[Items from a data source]

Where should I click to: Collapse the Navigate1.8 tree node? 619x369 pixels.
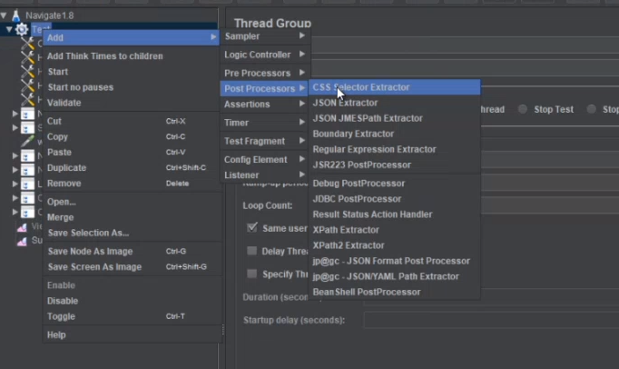(x=5, y=16)
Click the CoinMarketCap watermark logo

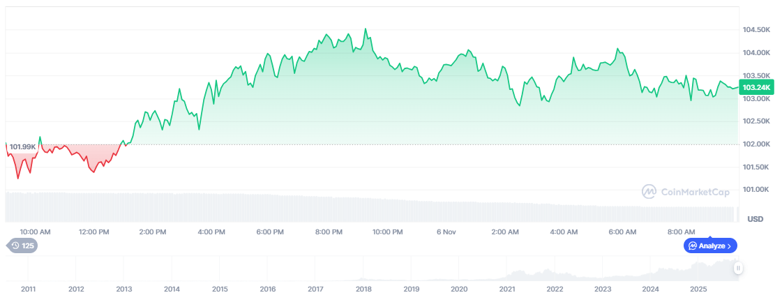click(686, 192)
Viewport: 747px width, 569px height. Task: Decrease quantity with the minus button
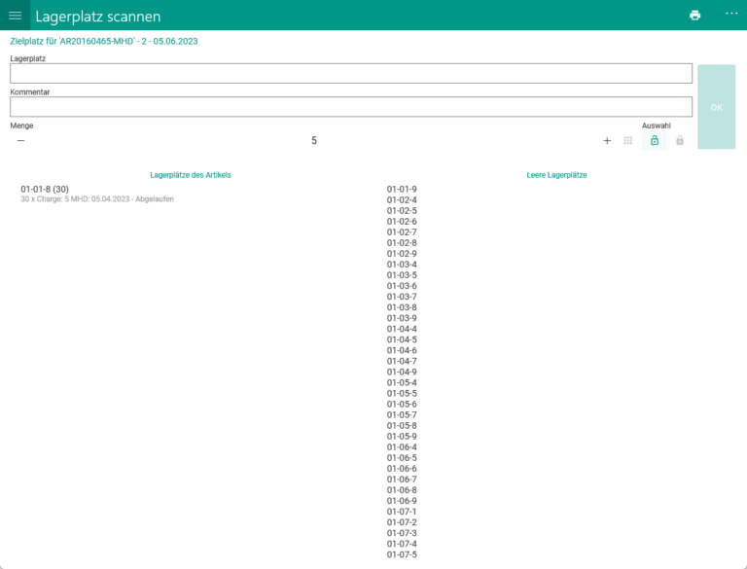(x=20, y=140)
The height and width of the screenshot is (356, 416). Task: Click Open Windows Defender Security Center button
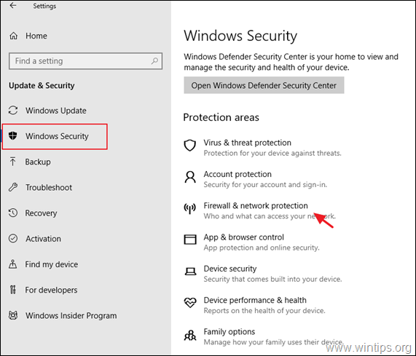(x=264, y=85)
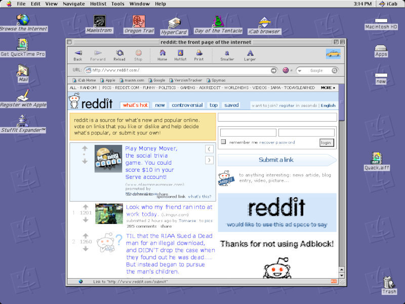Viewport: 405px width, 304px height.
Task: Click the Smaller text size icon
Action: pyautogui.click(x=226, y=55)
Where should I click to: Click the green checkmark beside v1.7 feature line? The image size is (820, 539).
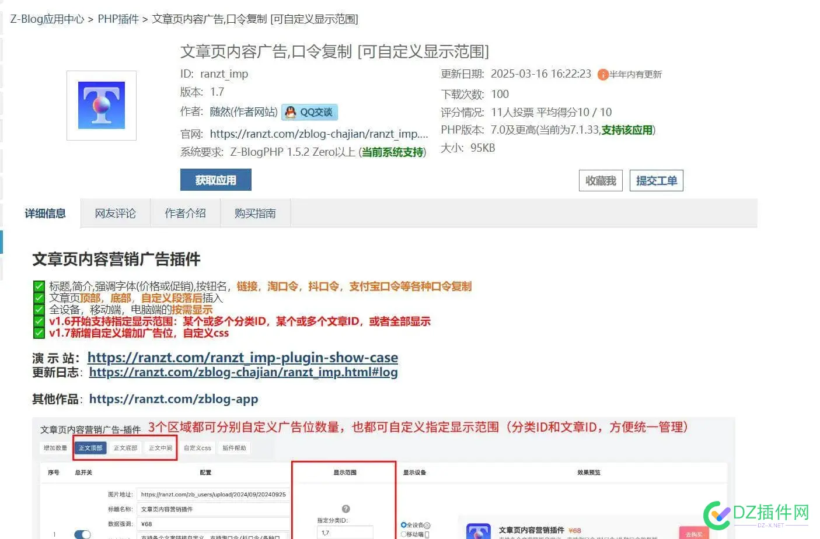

**What to work on:** What is needed is an exact transcription of every entry, minus the pictures.

**Exercise result:**
Where should I click to: Collapse the Navigate1.8 tree node? 619x369 pixels.
(x=5, y=16)
Click the CoinMarketCap watermark logo

click(686, 192)
Viewport: 747px width, 569px height. Task: Decrease quantity with the minus button
(x=20, y=140)
The height and width of the screenshot is (356, 416). Task: Click Open Windows Defender Security Center button
(x=264, y=85)
Viewport: 405px width, 304px height.
Task: Click the Smaller text size icon
Action: pyautogui.click(x=226, y=55)
Where should I click to: Click the green checkmark beside v1.7 feature line? The image size is (820, 539).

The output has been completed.